Ma la liquidazione di Roma Metropolitana era una strada obbligata? Su questo non ha dubbi: "Assolutamente no. Si è scelta la strada più comoda e soprattutto più certa per licenziare – come presto accadrà – cinquanta/sessanta persone e quindi per assicurare il risultato di dissoluzione del rapporto di lavoro anche in caso di contenzioso. Non solo questa amministrazione comunale si era impegnata a risanare l'azienda che, ricordiamolo, non ha un bilancio approvato dal 2014 e non da ieri, ma anche a riassorbire il personale in esubero in altre municipalizzate a iniziare da Atac. Io e il resto del management abbiamo lavorato esattamente in questa direzione su un mandato chiarissimo scritto nero su bianco, poi c'è stata l'improvvisa inversione di rotta". Il Piano Industriale – approvato seguendo le indicazioni delle delibere del 2018 che la maggioranza aveva approvato in direzione della razionalizzione  di Roma Metropolitane – prevedeva il raggiungimento dell'equilibrio economico-finanziario nel 2020, alleggerendo la struttura aziendale senza disperdere però fuori dalla macchina capitolina personale qualificato e con un know how importante su specifici ambiti.  L'attuazione del piano industriale prevedeva poi l'assunzione di precise responsabilità da parte di Roma Capitale, con la tempestiva adozione di atti "dovuti" che però non è mai avvenuta.

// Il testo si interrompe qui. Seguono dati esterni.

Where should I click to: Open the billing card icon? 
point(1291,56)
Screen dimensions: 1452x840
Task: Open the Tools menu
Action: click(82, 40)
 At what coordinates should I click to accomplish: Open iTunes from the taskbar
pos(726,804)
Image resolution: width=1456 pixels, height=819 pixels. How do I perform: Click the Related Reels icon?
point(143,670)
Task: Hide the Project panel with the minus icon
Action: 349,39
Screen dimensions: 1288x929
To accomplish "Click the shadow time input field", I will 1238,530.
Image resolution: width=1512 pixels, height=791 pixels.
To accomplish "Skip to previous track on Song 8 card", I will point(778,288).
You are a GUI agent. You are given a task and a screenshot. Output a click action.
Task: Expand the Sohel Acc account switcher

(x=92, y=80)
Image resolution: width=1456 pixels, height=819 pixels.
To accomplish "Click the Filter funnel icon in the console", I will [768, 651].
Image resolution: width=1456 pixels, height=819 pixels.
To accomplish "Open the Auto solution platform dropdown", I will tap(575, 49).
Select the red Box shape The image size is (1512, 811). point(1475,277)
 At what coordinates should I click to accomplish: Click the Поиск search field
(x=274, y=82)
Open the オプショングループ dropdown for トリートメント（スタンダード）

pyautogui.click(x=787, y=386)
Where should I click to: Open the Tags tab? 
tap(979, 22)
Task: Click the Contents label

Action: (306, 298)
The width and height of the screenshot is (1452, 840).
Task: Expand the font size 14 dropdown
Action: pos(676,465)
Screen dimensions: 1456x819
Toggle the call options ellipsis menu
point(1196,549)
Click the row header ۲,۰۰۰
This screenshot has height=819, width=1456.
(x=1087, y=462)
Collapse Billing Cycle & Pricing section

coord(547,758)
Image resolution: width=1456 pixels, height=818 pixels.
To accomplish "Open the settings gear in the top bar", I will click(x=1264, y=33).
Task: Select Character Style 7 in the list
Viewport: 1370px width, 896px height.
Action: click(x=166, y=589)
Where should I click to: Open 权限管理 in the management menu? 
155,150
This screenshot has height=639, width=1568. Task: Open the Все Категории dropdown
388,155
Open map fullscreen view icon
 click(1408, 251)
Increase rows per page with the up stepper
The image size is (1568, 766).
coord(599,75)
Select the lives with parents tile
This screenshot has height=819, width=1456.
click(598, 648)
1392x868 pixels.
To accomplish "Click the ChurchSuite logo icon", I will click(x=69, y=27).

"La liquidazione di Roma Metropolitane è uno dei sintomi più evidenti dell'improvvisazione con cui sta agendo la maggioranza quando si tratta di programmare l'azione amministrativa in ambito societario e aziendale – continua l'avvocato Melara, ancora una volta durissima verso il Campidoglio – Per scegliere la strada più semplice oggi, si mette a repentaglio un'opera strategica per il futuro della città. La Linea C della metropolitana di Roma non è una questione che riguarda l'amministrazione Raggi, ma miliardi di investimenti pubblici. Già tanti errori sono stati fatti in passato su quest'opera, come testimoniano le inchieste e i contenziosi, non si può più sbagliare ne va della credibilità delle istituzioni di fronte ai cittadini".